C pointer arithmetic for 2D arrays

Question

// strings is a 2D array (each string is 11 bytes long)
char strings[][11] = {"0123456789", "2222244444", "3333366666"};   

printf("String 3 Character 2 is %c\n", strings[2][1]);

How can I code this print statement using pointer arithmetic instead of the strings[2][1] ?

Answer 1

In C, a[b] is the same as *(a+b) (and since addition is commutative, that implies that it's also equivalent to b[a]. People writing for the International Obfuscated C Code Contest frequently rely on this, using things like x["string"];. Needless to say, it's best to avoid that sort of thing unless you're intentionally being evil though...
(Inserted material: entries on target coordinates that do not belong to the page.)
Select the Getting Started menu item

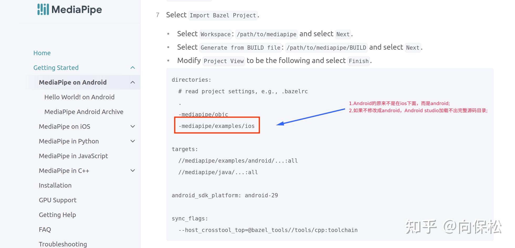(56, 68)
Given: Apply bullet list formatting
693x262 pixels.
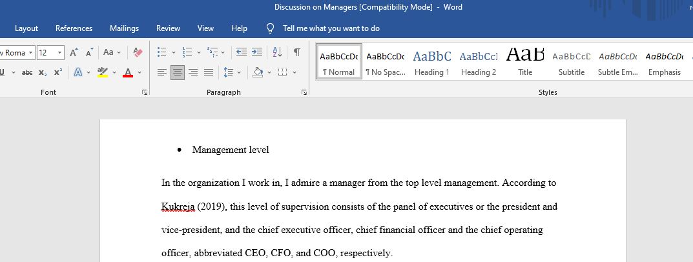Looking at the screenshot, I should [x=161, y=52].
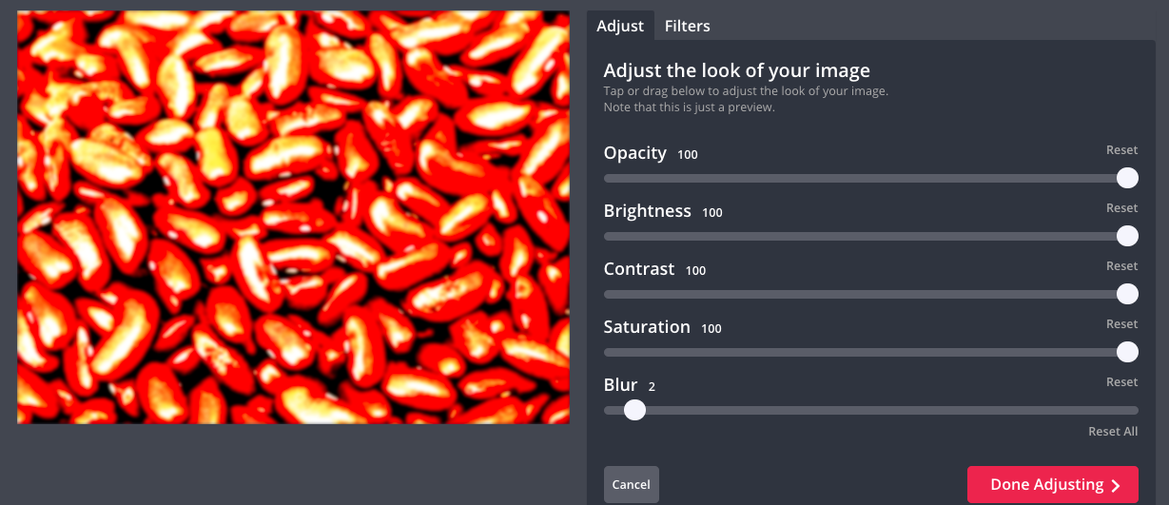This screenshot has width=1169, height=505.
Task: Click the midpoint of the Opacity track
Action: coord(870,178)
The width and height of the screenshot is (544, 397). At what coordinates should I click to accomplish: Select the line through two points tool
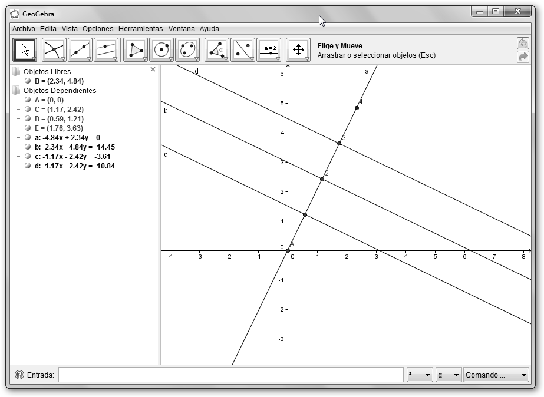[80, 50]
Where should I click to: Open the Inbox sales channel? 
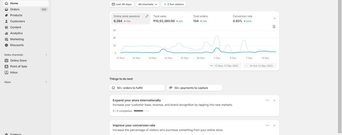pyautogui.click(x=14, y=72)
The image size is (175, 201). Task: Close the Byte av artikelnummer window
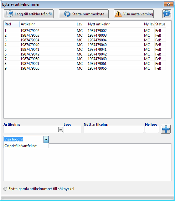[x=168, y=4]
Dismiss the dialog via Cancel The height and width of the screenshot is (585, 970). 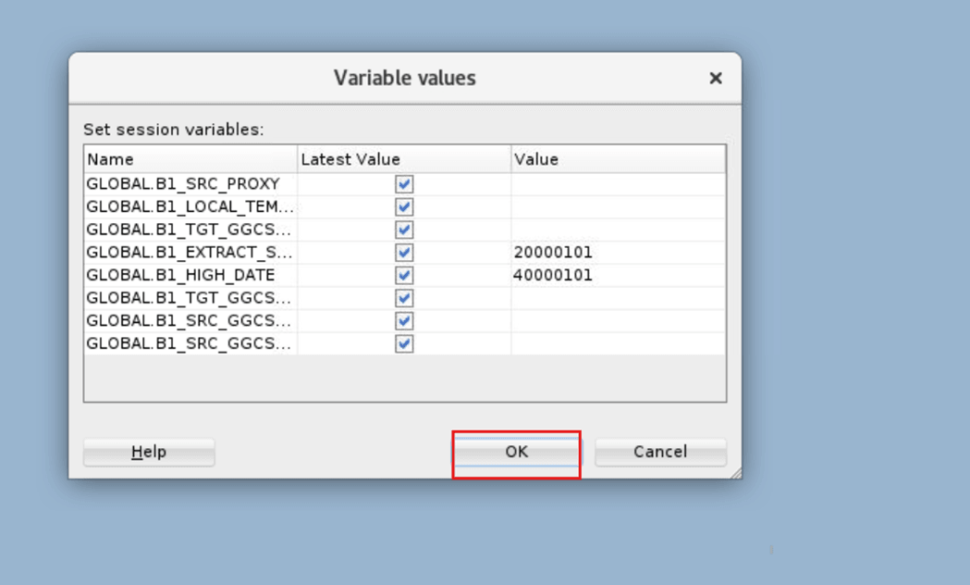(x=659, y=452)
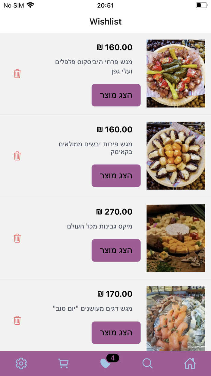Open the settings gear in bottom navigation
Image resolution: width=211 pixels, height=376 pixels.
tap(21, 363)
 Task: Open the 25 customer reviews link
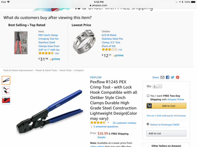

Edit:For anybody who's sure their understanding of the subject is up to snuff should feel free to analyze the following and correctly predict its output before running it:

#include <stdio.h>

char *c[] = { "ENTER", "NEW", "POINT", "FIRST" };
char **cp[] = { c+3, c+2, c+1, c };
char ***cpp = cp;

main()
{
    printf("%s", **++cpp);
    printf("%s ", *--*++cpp+3);
    printf("%s", *cpp[-2]+3);
    printf("%s\n", cpp[-1][-1]+1);
    return 0;
}

If memory serves, the credit (blame?) for that particular code goes to Thad Smith.

Answer 2

How did I do with this?

char strings[][11] = { "0123456789", "2222244444", "3333366666" }; 
printf("String 3 Character 2 is %c\n", *(*(strings + 2) + 1));

Answer 3

Why ask this question exactly? Just compile your code and run it. See what sort of result you get.

Answer 4

 *(*(strings+2)+1)